_Description of the task_. Reproduce the records below exactly, but only between the lines holding "Click the orange" and "900x551 pixels.", inclusive.

Entries supplied Start Marker

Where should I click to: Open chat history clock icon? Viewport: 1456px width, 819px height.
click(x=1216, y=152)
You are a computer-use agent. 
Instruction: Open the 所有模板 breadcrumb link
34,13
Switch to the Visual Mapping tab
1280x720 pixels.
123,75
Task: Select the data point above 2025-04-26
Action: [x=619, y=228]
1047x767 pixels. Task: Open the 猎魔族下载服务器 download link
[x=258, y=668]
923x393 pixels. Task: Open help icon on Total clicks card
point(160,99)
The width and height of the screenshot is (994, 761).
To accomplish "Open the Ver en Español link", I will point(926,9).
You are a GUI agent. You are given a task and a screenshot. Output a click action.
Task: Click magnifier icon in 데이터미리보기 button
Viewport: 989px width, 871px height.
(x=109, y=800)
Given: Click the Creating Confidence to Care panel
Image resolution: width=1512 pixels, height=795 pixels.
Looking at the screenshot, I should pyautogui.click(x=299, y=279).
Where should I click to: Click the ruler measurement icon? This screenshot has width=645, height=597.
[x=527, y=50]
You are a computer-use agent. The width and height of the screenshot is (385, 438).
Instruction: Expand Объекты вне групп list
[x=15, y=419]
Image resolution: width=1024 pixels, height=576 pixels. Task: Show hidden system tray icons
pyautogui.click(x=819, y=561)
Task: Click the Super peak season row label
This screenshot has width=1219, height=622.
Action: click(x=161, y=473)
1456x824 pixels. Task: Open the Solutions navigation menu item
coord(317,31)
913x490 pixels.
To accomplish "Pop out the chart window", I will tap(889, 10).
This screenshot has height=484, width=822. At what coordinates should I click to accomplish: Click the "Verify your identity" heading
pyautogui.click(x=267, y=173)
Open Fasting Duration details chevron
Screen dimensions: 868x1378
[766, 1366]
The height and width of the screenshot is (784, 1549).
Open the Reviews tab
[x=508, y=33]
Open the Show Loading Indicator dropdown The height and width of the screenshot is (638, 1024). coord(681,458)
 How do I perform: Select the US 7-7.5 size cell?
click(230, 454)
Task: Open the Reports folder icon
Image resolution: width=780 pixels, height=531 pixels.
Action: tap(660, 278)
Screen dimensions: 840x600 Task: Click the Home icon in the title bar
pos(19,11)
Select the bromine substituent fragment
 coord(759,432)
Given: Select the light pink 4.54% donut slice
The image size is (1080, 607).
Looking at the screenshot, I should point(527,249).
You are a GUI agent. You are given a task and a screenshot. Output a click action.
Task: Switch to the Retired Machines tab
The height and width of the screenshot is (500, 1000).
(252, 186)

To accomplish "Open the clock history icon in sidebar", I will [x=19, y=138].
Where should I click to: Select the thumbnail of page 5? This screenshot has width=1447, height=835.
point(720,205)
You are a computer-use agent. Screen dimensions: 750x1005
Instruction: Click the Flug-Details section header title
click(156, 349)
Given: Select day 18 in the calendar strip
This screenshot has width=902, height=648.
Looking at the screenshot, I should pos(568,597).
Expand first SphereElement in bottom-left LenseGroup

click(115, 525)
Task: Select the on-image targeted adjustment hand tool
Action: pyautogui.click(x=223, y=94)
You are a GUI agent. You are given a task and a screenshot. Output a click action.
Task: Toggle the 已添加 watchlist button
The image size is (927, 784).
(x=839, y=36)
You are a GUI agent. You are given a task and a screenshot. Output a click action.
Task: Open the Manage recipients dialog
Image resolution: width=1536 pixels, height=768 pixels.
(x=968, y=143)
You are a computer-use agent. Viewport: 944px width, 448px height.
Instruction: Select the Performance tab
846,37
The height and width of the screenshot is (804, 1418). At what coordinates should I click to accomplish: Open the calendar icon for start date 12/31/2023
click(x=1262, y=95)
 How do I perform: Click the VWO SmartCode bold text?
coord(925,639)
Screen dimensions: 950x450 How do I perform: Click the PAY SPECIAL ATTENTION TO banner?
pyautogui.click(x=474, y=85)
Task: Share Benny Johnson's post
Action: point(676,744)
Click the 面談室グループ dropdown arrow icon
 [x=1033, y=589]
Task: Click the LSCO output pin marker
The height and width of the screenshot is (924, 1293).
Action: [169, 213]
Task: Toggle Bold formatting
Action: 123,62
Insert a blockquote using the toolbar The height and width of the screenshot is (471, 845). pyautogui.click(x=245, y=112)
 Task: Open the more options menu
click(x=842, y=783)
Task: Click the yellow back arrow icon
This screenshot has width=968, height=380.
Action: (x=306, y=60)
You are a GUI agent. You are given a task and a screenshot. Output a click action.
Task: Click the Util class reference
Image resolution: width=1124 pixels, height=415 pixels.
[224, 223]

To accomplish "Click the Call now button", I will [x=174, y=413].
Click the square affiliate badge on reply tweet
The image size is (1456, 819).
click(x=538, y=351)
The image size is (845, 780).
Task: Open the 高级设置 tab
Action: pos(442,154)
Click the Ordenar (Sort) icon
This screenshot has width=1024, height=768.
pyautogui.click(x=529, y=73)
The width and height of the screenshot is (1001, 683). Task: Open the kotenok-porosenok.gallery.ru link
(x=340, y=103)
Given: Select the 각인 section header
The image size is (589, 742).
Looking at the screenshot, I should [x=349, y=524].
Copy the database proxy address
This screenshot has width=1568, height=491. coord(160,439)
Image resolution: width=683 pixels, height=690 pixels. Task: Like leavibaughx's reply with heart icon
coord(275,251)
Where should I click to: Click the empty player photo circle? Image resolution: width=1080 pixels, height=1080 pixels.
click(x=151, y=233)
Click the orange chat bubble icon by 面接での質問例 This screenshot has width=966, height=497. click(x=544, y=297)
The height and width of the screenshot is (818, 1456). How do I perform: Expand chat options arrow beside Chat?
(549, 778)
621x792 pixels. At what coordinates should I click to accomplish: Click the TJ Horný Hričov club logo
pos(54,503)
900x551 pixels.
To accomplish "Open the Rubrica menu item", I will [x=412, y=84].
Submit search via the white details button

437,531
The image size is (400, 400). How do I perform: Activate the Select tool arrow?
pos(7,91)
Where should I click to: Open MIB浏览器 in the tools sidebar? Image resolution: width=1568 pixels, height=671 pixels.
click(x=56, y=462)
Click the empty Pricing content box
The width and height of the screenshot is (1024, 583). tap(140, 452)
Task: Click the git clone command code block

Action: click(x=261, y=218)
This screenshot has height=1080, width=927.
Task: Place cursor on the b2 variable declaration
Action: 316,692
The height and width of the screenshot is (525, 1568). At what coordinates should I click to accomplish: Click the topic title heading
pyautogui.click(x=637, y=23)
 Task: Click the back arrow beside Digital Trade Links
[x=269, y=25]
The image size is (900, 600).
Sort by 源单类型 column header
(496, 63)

Entries supplied End Marker

_Solution to the problem_.
Click the orange chat bubble icon by 面接での質問例 This screenshot has width=966, height=497. click(x=544, y=297)
The height and width of the screenshot is (818, 1456). How do I perform: Expand chat options arrow beside Chat?
(549, 778)
621x792 pixels. At what coordinates should I click to accomplish: Click the TJ Horný Hričov club logo
pos(54,503)
900x551 pixels.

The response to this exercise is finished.